What is the Architecture of Apache Drill?
Apache Drill is the first schema-less SQL engine that is capable of processing large datasets that includes structured, semi-structured/nested data. It is designed in a way that it can scale from one system to a thousand systems to process the interactive queries that are needed by the BI tools. Drill provides support for different types of No SQL databases such as Amazon S3, MongoDB, Google Cloud Storage, MapR-DB, Azure Blob Storage, HBase, MapR-FS, Hadoop HDFS, NAS, and local files and joins data from multiple datastore.
In traditional databases first, we need to define the schema and perform some transformation on data and then we can perform the query on that data but the Apache Drill schema-less feature allows users to just include the location of Hadoop HDFS, Amazon S3, and run queries.
Apache Drill architecture is a distributed execution environment that is used for large data sets processing. The core of Apache Drill architecture is the Drillbit service that is responsible to accept the user request, process it, and send the result back to the user. In a cluster environment, the Drillbit service can be installed on all required cluster nodes to provide a distributed cluster processing. When drill works in a cluster environment, then it uses the data locality feature despite moving data over the network from one node to another node. Apache Drill can be deployed and works on any distributed cluster environment and not only tied with Hadoop.
The following is the high-level architecture diagram of Apache Drill.
Drill Query Flow Steps
The following steps are involved to process a Query in Apache Drill.
- The Drill client will send a query request using any medium of communication such as JDBC, ODBC, REST API, or the command-line interface.
- The Drillbit receives the request from the client.
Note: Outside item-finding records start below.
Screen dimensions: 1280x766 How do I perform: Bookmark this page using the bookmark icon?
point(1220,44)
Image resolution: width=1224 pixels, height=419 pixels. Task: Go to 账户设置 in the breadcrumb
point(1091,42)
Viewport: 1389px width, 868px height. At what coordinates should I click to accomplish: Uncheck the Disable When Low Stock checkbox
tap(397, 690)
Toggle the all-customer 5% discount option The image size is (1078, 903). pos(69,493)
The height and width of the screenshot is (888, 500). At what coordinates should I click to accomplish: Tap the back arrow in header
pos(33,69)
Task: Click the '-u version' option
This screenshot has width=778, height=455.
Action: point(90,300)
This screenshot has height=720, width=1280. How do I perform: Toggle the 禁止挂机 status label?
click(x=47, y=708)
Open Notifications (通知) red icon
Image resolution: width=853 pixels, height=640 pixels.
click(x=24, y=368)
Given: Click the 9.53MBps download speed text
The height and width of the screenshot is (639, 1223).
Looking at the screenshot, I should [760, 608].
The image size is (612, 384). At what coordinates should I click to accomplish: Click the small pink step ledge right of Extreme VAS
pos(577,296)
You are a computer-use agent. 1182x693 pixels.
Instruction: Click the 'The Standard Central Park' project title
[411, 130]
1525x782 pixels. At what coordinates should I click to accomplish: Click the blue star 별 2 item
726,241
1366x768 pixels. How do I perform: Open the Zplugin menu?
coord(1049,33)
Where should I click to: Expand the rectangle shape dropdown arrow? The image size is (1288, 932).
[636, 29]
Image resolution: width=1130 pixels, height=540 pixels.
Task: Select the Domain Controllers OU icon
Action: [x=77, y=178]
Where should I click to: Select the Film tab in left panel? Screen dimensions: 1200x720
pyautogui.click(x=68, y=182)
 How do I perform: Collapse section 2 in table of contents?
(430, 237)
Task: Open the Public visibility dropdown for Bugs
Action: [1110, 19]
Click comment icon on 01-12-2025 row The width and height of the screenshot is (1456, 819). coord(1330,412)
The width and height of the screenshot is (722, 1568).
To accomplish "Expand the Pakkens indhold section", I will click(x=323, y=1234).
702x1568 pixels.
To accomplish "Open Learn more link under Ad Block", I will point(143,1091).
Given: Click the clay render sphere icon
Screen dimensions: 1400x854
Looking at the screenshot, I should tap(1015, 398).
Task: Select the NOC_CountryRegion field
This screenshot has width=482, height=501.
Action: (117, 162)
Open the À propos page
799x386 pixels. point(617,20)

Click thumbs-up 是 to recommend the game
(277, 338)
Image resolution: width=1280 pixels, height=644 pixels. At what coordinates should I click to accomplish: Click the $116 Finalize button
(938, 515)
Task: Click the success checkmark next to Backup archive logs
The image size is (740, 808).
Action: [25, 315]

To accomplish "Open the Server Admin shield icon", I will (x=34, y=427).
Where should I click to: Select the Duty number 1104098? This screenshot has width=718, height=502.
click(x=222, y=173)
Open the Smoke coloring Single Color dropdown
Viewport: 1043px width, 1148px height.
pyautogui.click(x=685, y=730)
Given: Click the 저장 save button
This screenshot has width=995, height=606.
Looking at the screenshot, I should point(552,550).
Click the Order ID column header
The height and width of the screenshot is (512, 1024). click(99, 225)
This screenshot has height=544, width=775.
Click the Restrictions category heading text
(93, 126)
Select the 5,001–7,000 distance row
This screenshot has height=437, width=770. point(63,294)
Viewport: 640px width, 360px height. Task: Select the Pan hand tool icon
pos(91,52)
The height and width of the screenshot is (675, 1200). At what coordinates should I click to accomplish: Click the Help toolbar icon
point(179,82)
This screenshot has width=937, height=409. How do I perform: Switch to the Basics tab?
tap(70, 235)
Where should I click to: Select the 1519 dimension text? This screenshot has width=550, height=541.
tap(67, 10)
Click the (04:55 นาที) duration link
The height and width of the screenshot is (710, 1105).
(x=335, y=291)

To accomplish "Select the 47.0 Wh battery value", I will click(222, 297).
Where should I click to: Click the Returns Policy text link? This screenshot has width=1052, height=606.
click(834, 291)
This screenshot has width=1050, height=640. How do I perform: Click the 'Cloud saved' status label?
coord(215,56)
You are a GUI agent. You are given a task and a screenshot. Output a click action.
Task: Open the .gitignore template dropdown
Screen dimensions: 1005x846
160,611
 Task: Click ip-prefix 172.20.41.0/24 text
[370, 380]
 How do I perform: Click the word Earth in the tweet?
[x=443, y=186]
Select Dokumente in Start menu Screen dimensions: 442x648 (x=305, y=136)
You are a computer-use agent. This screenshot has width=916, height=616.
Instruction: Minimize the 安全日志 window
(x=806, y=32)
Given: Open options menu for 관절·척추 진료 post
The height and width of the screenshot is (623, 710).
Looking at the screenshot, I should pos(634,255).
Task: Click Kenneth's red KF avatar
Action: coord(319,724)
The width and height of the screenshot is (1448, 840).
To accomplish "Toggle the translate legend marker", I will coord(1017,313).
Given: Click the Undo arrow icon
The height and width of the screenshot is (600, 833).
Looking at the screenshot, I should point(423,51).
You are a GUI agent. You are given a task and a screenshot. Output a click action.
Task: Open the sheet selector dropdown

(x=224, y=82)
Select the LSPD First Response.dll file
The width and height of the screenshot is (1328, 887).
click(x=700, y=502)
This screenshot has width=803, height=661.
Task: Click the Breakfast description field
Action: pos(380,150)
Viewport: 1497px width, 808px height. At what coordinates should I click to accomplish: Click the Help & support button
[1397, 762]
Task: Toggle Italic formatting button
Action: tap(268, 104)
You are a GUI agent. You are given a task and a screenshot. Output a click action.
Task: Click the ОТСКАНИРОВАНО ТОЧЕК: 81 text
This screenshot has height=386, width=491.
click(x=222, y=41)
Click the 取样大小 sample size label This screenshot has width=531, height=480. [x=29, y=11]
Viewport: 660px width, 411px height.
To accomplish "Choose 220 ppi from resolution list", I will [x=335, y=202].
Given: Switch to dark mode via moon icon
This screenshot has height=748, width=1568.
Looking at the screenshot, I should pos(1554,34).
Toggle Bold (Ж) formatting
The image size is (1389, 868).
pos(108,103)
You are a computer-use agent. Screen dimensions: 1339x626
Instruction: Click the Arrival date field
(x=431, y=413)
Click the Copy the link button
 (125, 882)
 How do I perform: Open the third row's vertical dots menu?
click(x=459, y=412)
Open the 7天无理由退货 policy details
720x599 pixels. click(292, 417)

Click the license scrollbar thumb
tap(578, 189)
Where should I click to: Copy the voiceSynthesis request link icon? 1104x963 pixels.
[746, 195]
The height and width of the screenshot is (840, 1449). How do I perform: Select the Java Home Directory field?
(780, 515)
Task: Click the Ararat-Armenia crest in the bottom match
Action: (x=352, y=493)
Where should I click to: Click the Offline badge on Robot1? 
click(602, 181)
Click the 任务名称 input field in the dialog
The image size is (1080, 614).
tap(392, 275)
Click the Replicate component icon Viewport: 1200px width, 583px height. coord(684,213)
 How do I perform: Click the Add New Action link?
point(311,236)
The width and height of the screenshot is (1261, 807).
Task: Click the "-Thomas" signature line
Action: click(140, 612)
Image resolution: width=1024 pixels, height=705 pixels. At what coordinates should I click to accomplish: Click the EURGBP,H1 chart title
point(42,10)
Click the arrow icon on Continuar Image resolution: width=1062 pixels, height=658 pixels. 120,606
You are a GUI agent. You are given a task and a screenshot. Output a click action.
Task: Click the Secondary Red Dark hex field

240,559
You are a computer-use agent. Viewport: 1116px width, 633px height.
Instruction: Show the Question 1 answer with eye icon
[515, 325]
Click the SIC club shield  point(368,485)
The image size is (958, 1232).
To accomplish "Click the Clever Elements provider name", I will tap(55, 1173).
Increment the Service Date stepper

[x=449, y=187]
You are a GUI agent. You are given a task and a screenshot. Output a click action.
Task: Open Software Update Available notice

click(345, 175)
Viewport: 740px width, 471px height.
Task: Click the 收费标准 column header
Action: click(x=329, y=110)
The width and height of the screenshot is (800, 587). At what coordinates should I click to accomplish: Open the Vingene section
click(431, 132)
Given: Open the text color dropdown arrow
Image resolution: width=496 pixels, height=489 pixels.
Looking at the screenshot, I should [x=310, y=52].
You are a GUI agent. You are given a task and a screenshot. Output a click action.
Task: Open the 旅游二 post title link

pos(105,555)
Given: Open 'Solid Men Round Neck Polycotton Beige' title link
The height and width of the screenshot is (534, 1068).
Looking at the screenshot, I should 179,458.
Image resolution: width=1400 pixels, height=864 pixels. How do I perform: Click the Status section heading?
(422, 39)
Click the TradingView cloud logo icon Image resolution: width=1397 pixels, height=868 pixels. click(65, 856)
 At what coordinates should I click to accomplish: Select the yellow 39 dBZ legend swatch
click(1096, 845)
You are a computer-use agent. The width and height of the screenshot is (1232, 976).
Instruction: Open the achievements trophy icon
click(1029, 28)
There is no concept of Master and Slave in Drill any Drillbit can accept the request from the client.
- The Drillbit takes the query and performs parsing and optimization and generates a distributed execution plan for effective and fast execution.
- In the Apache Drill cluster, the Drillbit that received the user's query will act as a driving Drillbit node. Now the driving Drillbit node will check the available Drillbit nodes from Zookeeper and assign the work to the appropriate Drillbit node for execution.
- The Nodes perform their part of the job and send the result to the Driving Drillbit node.
- After receiving data from all nodes, the Apache Drill driving drillbit node sends the output to the user.
The following figure represents the high-level query execution flow in Apache Drill.
Drillbit Components
The following figure represents the different modules of Apache Drillbit.
Let us see each Drillbit module in detail.
1. RPC End Point
Drill provides the RPC protocol to make the connection with the clients. It is a low overhead protobuf-based protocol. Additionally, clients can use the Java APIs and C++ APIs to make the connection with Drill. The client can interact with Zookeeper to check the available Drillbit for connection or the client can directly connect with the specific Drillbit.
2. SQL Parser
Drill uses Optiq for parsing operation. After the parsing operation, the logical plan is generated that is a computer-friendly representation of the query.
3. Optimizer
Drill uses cost-based & rule-based optimization techniques to perform the optimization. It also uses the data locality and other storage engine optimization rules to perform the optimization. After optimization, the query plan is generated that shows an effective and fastest way of query execution over the cluster of nodes.
4. Execution Engine
Drill MPP execution engine performs the actual execution of query across multiple nodes.
5. Storage Plugin Interfaces
Drill uses Storage plugins to connect with different data sources. The storage plugins provide the following information to the Apache Drill.
- It provides the metadata information that is available in the source system.
- It provides an interface to perform read and write operations to the data source.
- It also provides the detailed location of data and the optimization rules to execute Drill queries quickly on data so.
6. Distributed Cache
Apache Drill uses the distributed cache to store the metadata information which includes the query plan, query execution intermediate state, fragments, etc. Drill uses the Infinispan technology to manage the distributed cache.